Las lejanías, 21

Bogotá, 30 de diciembre de 2013

Un camarero gira el libro que he dejado en la barra y lo hojea, parece interesarle. Me sirve un botellín de Águila y me pregunta si el autor está vivo. Le digo que no, hace mucho que murió. Qué extraño cuando se mezcla la ternura con el desconocimiento, cuánto me atrae. El retrato de Dorian Gray.

Por la tarde, en el interior del teatro de la Fundación Alzate, Ariel arroja esta pregunta a dos desplazadas que han subido al escenario al ser invocadas por sus nombres y apellidos reales: "¿Usted perdonaría?" La primera desplazada responde que si el perdón llegara precedido por la verdad y la justicia, perdonaría. La segunda cuenta su desoladora experiencia como campesina ("En el campo yo no sabía que tenía derechos") y opina como su compañera, aunque añade: “Perdonar causa tanto dolor”.

El Teatro Varasanta vuelve a impactarme, en esta ocasión con una versión libérrima de La Tempestad de William Shakespeare, La Tempestad más emotiva que he visto jamás.

Isabel Gaona como Ariel en La Tempestad - Fotografía del Teatro Varasanta

Bogotá, 1 de diciembre de 2013

Últimas compras de producción para el estreno de pasado mañana. En San Victorino puedes encontrar de todo. Incluso nosotros tenemos precio para los mercaderes ambulantes.

A la salida de la última obra de La Maldita Vanidad, conversamos acerca de Bogotá y termina bautizada como La Ciudad Dura, una Ciudad Dura que a pesar de su angosta densidad contiene almas luminosas como peces de colores capaces de sonreír en un charco de alquitrán.

Bogotá, 2 de diciembre de 2013

Nueva tarde de teatro: Ulcus de Proyecto 2046. Cecilia García me deja sin habla con su imaginación y su buen hacer. Tengo que escribir una crítica sobre este espectáculo que aborda tan bien los miedos y las pasiones de la mujer en todas sus etapas.

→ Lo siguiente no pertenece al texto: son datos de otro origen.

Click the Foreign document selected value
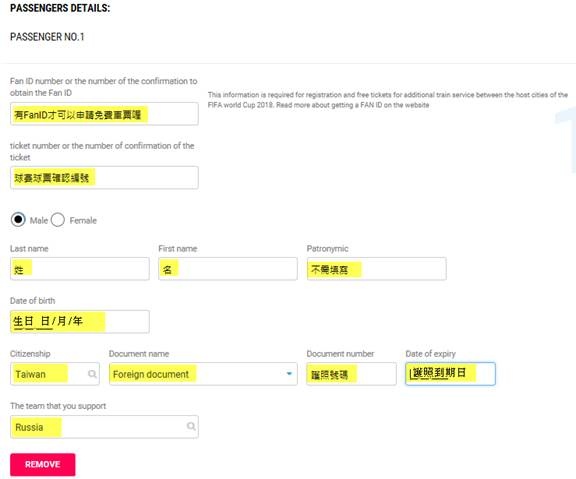click(x=151, y=374)
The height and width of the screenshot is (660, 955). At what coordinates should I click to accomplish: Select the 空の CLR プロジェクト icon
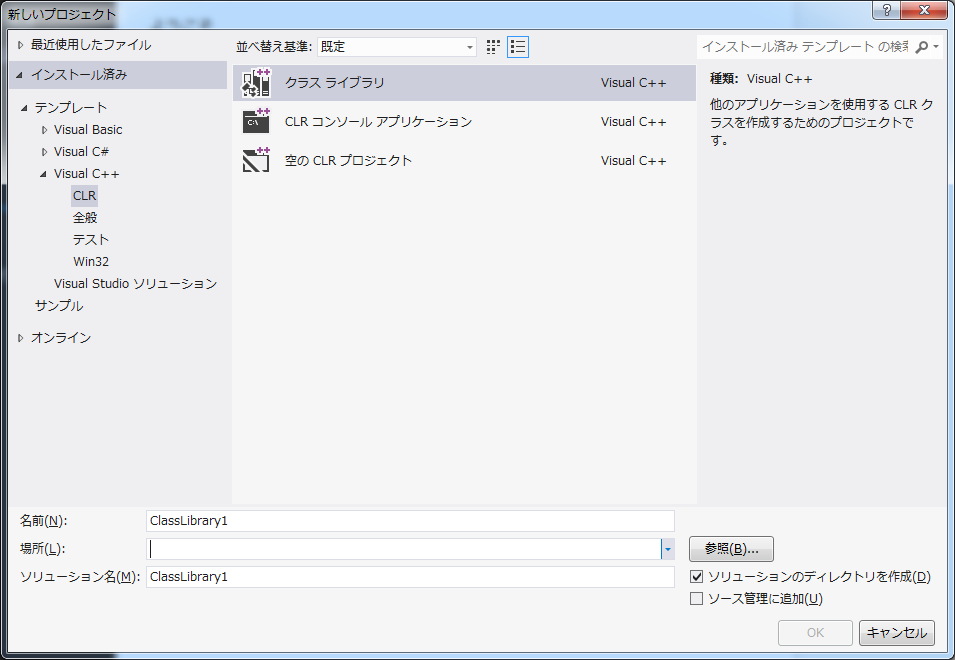coord(257,161)
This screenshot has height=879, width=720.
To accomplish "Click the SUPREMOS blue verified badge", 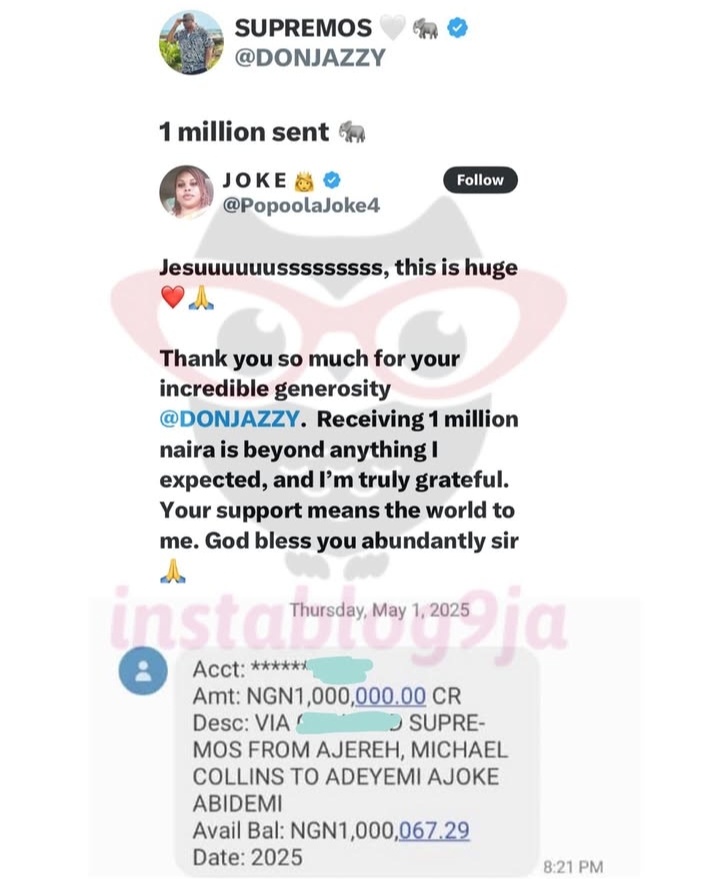I will [457, 27].
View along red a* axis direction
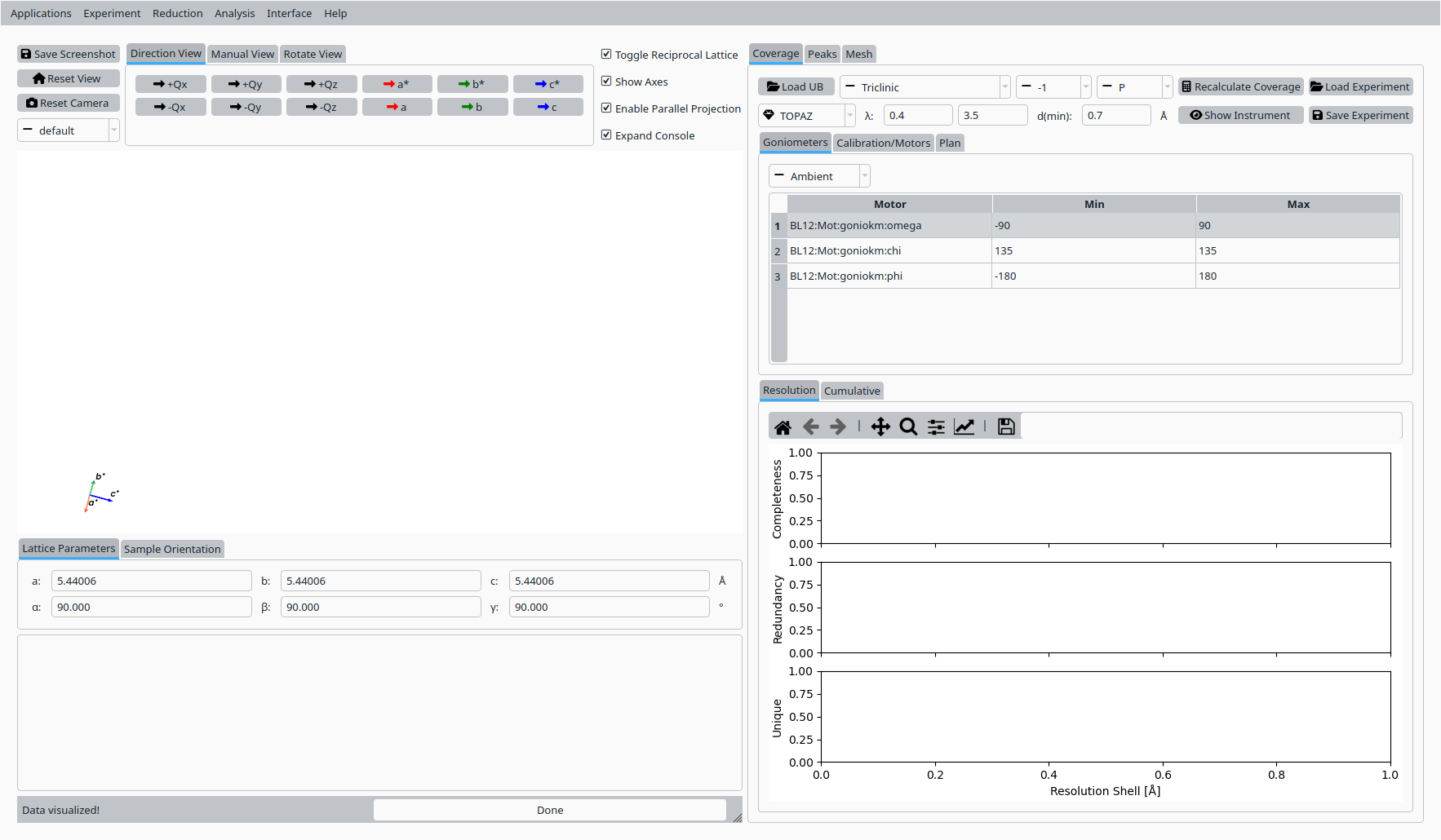 click(397, 84)
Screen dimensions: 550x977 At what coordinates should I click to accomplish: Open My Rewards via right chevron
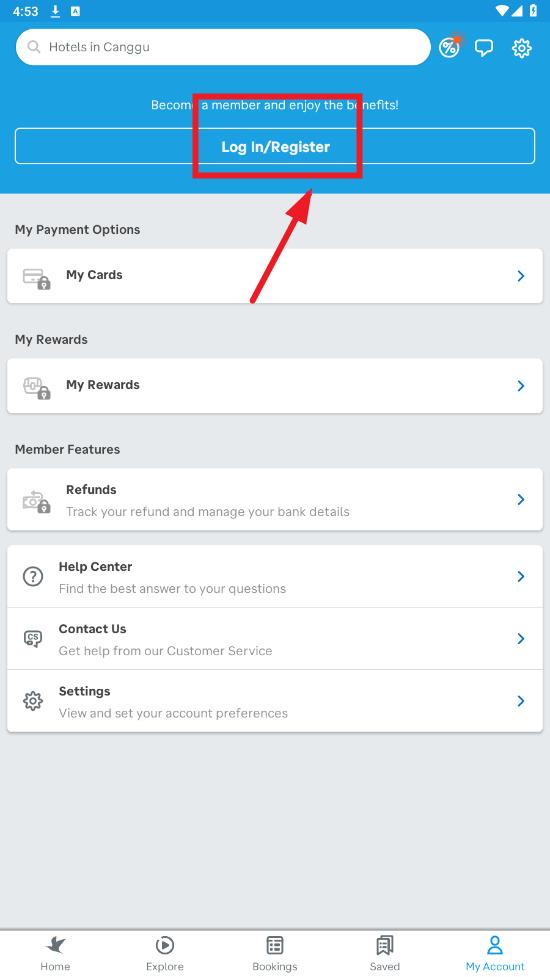(521, 386)
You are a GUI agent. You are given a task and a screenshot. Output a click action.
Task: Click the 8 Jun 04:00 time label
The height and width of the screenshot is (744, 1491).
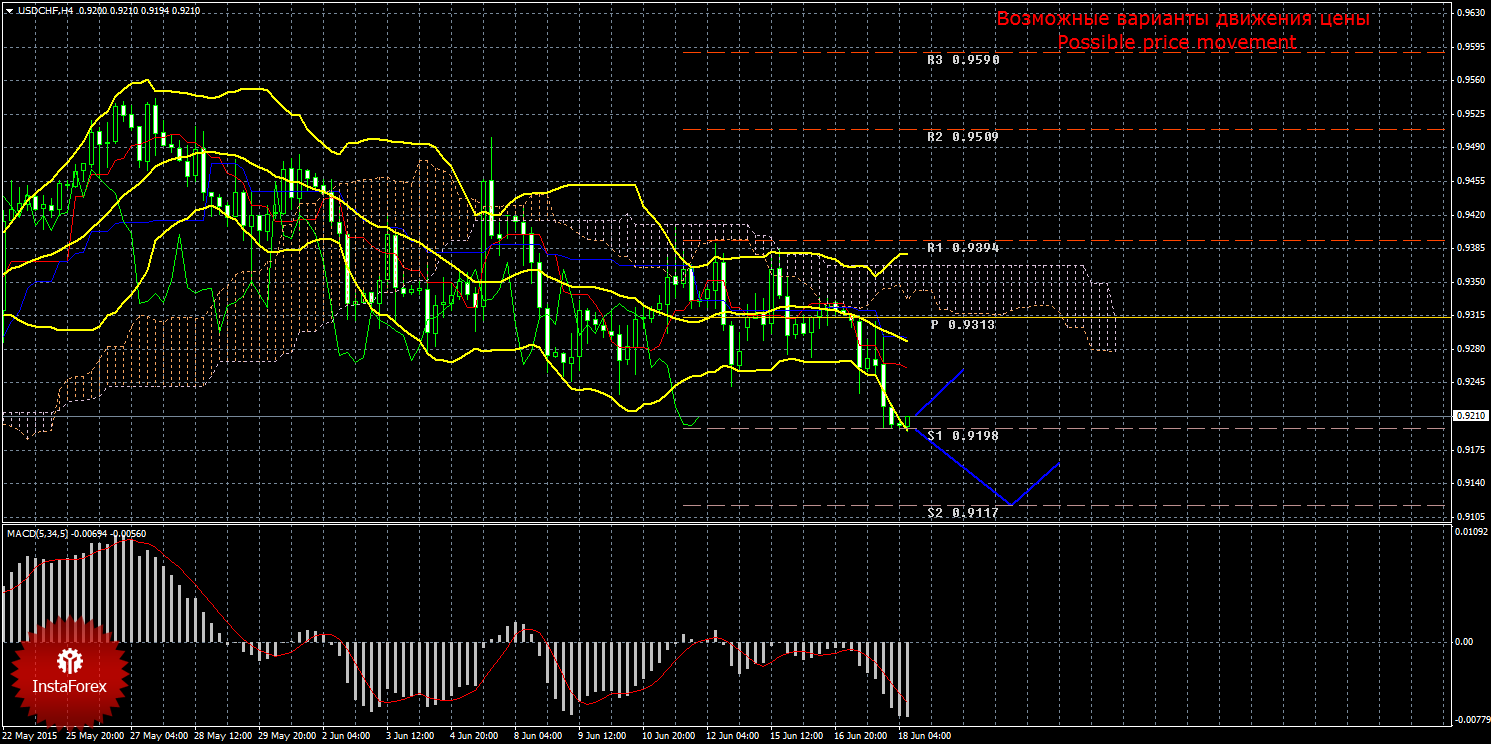(537, 736)
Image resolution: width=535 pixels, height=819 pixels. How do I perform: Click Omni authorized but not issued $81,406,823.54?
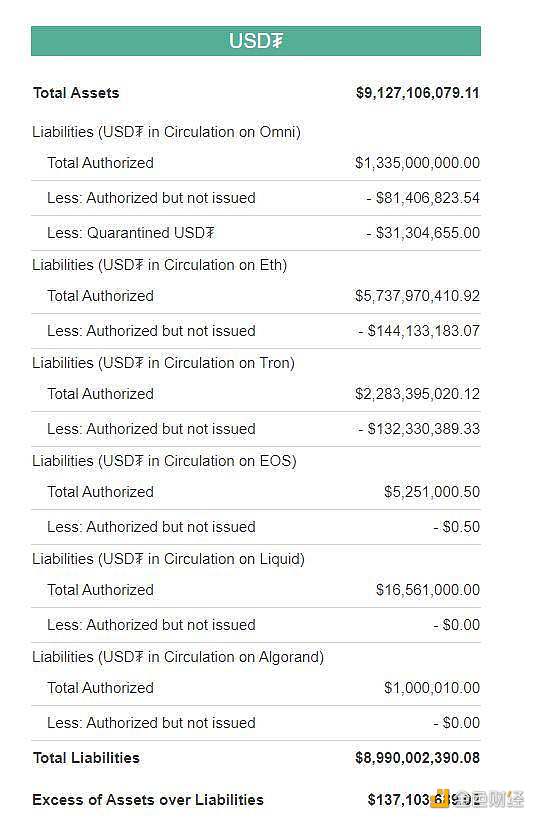point(423,197)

Bogotá, 8 de diciembre de 2013

La anécdota del estreno: al abrir las puertas de la sala Pocho y Pequitas, personajes encarnados por Camila Vanegas y Gloria Helena Corredor Alfonso, una pareja que espera entre el vestíbulo del teatro se amedrenta y decide no entrar a ver la función. Se había ido gente de obras mías pero nunca nada más darles entrada a la sala.

El segundo día de función, estalla la bombilla de un seguidor, entre otras complicaciones típicas de los segundos días de función. Afortunadamente, los actores salvan los obstáculos con soltura. Nunca me han gustado los segundos días de función.

A la salida del tercer día, unos padres le preguntan a su hijo de diez años qué le ha parecido la obra: "Muy triste", responde el niño.

Del cuarto día:


Mi última fotografía de esta tierra es la sonrisa de Cecilia
en la cabina del teatro antes de comenzar la función



El quinto día, mis actores inventan nuevos rituales teatrales y acabamos besándonos todos antes y después de la función, la última. Me siento orgulloso de ellos, han dado mucho.

Barcelona, 9 de diciembre de 2013

El avión aterriza a mediodía en el aeropuerto de El Prat y es entonces cuando siento por primera vez que atrás queda una etapa de mi vida. ¿Moraleja de ésta mi primera estancia en Colombia? Sí, la hay: En Bogotá he envejecido -en el buen sentido de la palabra, si es que lo tiene-. No sé si he vuelto más sabio, pero sí más envejecido.